Hi Acee,
RFC 6506 inherited this property from RFC 5709 which has this text
word for word:
In the event that the last key associated
with an interface expires, it is unacceptable to revert to an
unauthenticated condition, and not advisable to disrupt routing.
Therefore, the router should send a "last Authentication Key
expiration" notification to the network manager and treat the key as
having an infinite lifetime until the lifetime is extended, the key
is deleted by network management, or a new key is configured.
To me this property looks wrong from security point of view and in
general I would agree to have it removed.
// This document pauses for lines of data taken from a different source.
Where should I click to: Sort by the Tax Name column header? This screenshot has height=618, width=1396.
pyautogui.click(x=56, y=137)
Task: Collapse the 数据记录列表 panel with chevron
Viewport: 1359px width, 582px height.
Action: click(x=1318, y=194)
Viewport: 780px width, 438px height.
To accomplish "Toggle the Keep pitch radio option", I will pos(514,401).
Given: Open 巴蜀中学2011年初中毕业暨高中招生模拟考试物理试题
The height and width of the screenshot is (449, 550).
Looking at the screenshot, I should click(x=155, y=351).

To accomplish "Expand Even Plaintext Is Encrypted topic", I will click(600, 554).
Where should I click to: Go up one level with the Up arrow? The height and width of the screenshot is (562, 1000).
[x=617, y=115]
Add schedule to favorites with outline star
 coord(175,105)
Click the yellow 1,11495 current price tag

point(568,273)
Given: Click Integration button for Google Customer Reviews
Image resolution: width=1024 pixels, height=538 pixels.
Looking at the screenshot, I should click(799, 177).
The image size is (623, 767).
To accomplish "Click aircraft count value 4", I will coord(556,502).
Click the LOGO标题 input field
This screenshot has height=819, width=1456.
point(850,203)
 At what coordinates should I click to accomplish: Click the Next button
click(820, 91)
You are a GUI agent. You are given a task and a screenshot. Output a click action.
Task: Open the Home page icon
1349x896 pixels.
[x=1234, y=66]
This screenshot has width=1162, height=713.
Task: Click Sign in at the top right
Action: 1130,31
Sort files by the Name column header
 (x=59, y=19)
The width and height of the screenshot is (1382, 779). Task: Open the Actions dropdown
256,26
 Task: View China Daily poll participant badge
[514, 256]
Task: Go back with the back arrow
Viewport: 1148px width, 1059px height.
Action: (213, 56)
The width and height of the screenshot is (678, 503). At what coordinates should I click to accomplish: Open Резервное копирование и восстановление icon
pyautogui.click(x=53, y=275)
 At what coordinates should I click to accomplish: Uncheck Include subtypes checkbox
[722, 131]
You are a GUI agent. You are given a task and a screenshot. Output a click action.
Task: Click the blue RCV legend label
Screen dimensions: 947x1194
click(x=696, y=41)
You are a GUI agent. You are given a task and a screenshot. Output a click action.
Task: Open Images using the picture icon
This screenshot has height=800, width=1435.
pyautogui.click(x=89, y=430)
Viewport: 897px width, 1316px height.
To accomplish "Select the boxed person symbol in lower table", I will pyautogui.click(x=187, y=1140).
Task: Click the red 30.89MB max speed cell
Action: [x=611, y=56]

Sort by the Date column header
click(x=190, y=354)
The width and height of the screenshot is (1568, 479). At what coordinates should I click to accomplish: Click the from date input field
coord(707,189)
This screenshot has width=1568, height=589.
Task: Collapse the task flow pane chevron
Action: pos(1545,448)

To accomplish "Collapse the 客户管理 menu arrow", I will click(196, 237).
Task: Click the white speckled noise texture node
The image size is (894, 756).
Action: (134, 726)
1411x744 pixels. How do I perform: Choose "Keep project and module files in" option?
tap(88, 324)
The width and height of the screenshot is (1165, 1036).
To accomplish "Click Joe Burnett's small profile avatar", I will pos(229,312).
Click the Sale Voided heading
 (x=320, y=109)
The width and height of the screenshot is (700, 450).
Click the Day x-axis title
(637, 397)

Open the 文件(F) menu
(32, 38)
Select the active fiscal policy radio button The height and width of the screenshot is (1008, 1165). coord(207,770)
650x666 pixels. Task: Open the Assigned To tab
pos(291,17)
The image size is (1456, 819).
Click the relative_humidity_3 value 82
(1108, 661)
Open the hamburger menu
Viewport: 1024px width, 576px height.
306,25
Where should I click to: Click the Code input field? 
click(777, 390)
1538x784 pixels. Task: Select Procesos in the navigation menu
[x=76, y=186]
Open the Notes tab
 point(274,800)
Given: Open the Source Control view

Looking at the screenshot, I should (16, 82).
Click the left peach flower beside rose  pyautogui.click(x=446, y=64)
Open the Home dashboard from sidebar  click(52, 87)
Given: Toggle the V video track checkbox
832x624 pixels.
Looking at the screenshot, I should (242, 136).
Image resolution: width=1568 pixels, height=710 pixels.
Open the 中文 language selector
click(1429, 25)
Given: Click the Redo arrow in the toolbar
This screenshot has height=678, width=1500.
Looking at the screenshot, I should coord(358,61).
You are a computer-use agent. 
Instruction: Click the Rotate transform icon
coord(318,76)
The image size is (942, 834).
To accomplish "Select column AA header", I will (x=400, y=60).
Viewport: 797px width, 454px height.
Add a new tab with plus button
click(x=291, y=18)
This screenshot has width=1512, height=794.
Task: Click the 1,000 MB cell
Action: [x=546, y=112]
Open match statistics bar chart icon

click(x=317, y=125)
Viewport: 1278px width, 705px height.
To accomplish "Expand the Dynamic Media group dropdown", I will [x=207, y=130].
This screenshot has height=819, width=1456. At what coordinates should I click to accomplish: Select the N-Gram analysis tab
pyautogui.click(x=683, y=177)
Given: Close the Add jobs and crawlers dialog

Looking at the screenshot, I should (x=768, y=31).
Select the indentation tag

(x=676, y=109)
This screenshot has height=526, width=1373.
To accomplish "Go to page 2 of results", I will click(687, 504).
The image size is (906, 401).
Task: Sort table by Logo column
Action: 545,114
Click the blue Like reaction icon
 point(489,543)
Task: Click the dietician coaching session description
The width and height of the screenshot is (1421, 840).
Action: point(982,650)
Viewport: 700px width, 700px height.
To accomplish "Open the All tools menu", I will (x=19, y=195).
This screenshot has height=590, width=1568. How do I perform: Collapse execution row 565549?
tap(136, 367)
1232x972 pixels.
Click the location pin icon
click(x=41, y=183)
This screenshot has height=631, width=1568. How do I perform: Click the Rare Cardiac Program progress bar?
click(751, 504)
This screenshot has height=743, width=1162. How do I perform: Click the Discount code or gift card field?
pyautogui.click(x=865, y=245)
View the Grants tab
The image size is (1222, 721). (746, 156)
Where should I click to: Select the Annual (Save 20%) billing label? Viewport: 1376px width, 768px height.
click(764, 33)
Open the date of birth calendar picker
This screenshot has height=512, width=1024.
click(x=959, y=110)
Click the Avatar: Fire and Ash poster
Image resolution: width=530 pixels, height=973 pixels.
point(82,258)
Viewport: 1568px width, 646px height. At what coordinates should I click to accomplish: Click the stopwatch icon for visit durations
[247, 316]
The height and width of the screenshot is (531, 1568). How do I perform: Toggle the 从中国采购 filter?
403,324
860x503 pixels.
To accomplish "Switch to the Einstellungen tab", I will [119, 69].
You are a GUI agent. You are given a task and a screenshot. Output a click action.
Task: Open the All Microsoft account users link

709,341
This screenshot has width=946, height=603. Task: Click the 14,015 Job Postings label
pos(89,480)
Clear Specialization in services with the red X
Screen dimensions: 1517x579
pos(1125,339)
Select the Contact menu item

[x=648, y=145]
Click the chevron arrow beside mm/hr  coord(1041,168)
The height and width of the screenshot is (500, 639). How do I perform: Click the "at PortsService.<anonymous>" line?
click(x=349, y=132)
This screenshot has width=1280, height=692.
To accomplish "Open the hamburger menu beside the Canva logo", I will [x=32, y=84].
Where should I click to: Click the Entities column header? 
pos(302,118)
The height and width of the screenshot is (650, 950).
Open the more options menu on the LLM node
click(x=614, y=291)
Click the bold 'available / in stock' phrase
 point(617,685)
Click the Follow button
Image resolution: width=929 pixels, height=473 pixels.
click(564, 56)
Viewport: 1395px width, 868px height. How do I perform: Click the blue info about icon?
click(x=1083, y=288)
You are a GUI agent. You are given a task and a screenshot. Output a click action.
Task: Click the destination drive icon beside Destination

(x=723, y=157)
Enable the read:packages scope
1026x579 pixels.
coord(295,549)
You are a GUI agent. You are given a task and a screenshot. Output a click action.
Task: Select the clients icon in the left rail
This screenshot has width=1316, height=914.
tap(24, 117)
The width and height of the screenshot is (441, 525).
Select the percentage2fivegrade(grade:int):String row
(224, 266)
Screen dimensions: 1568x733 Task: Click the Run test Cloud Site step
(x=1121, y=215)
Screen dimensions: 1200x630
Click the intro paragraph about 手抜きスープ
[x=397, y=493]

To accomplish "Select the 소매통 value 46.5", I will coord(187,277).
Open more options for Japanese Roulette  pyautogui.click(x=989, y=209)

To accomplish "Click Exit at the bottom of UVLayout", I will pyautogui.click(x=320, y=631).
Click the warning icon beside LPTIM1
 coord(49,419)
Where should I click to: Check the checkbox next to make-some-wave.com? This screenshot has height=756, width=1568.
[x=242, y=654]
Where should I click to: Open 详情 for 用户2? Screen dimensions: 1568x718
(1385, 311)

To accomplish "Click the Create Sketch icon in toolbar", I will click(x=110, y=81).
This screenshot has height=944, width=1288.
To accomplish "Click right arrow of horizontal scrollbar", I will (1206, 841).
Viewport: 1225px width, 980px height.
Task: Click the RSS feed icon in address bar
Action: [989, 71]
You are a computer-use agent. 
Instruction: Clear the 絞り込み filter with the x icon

OTOH difference between v2 and
v3 specs is highly undesirable, so if RFC 6506 is changed so that this
property is dropped (or made optional) then at the same time we should
evaluate how the same change can be pushed into RFC 5709.
Anton
On 10/08/2013 12:35 AM, Acee Lindem wrote:
Hi Mike,
I agree and don't see why this one configuration error should be handled
explicitly when there are many other possible errors. Actually, I'd looked at
this text before and meant to address it since I'd never implement this. I'll
discuss with the other authors.
Thanks,
Acee
On Oct 7, 2013, at 6:19 PM, Mike Dubrovskiy (mdubrovs) wrote:
Hi Acee,
I like the change but we currently have the following text in rfc6506
"In the event that the last key associated
with an interface expires, it is unacceptable to revert to an
unauthenticated condition and not advisable to disrupt routing.
Therefore, the router SHOULD send a "last Authentication Key
expiration" notification to the network operator and treat the key as
having an infinite lifetime until the lifetime is extended, the key
is deleted by the network operator, or a new key is configured."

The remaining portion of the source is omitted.